Pune; The Indian City That Is Turning Buses Into Bathrooms

Grow Talk by Sofy Robertson

Photos by Ferdinand Stöhr , Sharon Christina Rørvikon Unsplash

It is something we take for granted in the western world, the security of going to any town or city in the UK and much of Europe and being able to find and use a bathroom safely.

When women are out in public in Indian cities however, they struggle to find somewhere clean and safe to go to the toilet. Public facilities are scarce, often dirty and predominantly for men. ‘Holding it in’ is the main solution, causing discomfort as well as a health and safety problem for women in India, especially if they are menstruating or pregnant.

One city is working to change all of that, the city of Pune in western India. Home to some four million people, Pune suffers from the same lack of public toilets as the rest of the country. Ulka Sadalkar and Rajeev Kher, who together run a company that supplies portable toilets to businesses, sought to change this. In 2016, they converted an old municipal bus into a mobile public restroom for women.

Sadalkar said the idea was born after the two entrepreneurs held a brainstorming session with Pune’s municipal commissioner, Kunal Kumar. At this point, their company was already providing portable toilets for migrant workers at construction sites and to event-management companies. Sadalkar recalls:

“[Kumar] suggested that we take inspiration from a similar model in San Francisco that was converting old buses into restrooms for the homeless.” (City Lab)

Over the next year, the government in Pune offered Sadalkar and Kher twelve decommissioned buses to be turned into women’s restrooms and stationed near major bus stops, recreational areas and community centres.

The fleet of WiFi-enabled buses, named Ti (meaning ‘her’ in the local Marathi language), mostly run on solar power. Users pay five rupees for access to a shower, a nappy-changing station, sanitary pads, drinking water and a safe space for breastfeeding. There is also a TV that plays informative videos on menstruation issues, treating urinary tract infections, and self-examination for breast cancer.

Each bus has a café at the back with a full-time attendant and an emergency button connected to an alarm outside if the user feels unsafe. The buses can connect to sewer lines but also have tanks for holding waste.

Sadalkar explains:

“The idea is to give women what is theirs: safety and dignity. We do not have fancy marble floors, but the toilets we are building are clean and of good quality. In fact, it took us months to convince people here that public toilets can also be clean and safe to use, against the conventional notion in India.”

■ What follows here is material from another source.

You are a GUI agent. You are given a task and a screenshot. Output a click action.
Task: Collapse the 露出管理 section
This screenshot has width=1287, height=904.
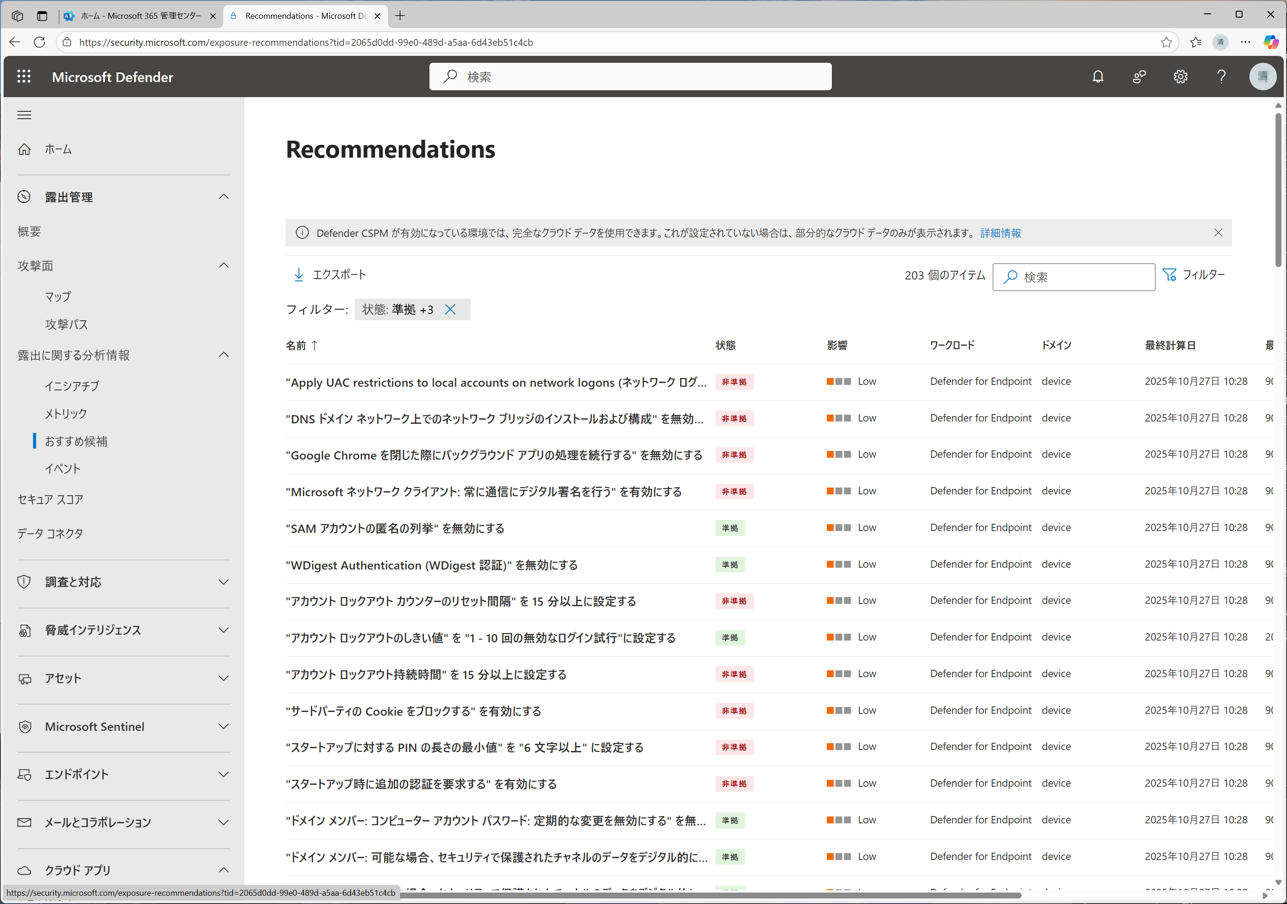tap(223, 197)

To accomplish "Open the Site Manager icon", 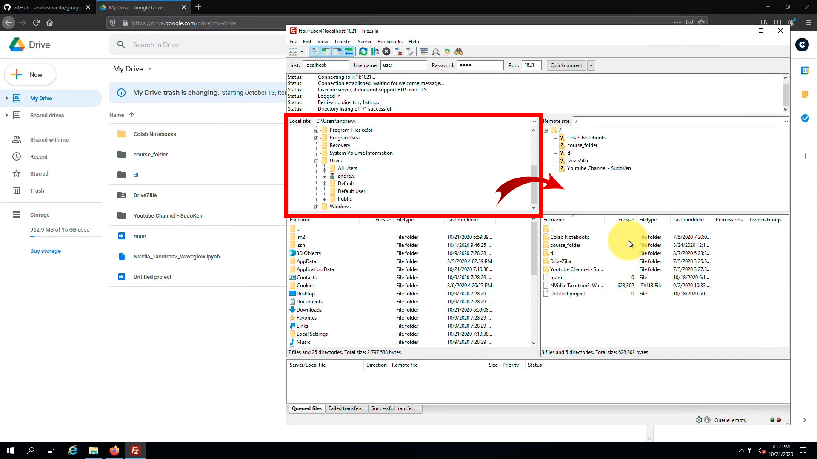I will (x=293, y=51).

300 women may visit a bus on some days, although the average is between 100 and 150. Sadalkar continues:

“Our aim initially was to build toilets for mostly lower or middle-income groups, but the gap between the demand and the supply must be so huge that women from all classes are using them.”

At present, the program is supported by the local government and corporate social responsibility funds pooled from several companies. It costs approximately 1 million rupees (£10,926) to refurbish one bus. Sadalkar explains:

“Our long-term vision is to make the buses an information hub on health, and develop a channel with the government through which information on epidemic alerts—let’s say malaria and dengue—can be effortlessly passed on to people.”

Sadalkar recalls a conversation with a visitor working as a security guard at a nearby building. The woman told Sadalkar that the bus made her hopeful for her daughter’s future.

“She said that she would love for her daughter to get educated and join the workforce someday—she will not work at places without clean and functional toilets,” Sadalkar said. “I was overwhelmed.

Sadalkar and Kher’s vision for the moment is focused on creating these information health hubs across Pune, but ultimately hope to live in a country where ‘holding it in’ is not a woman’s best option.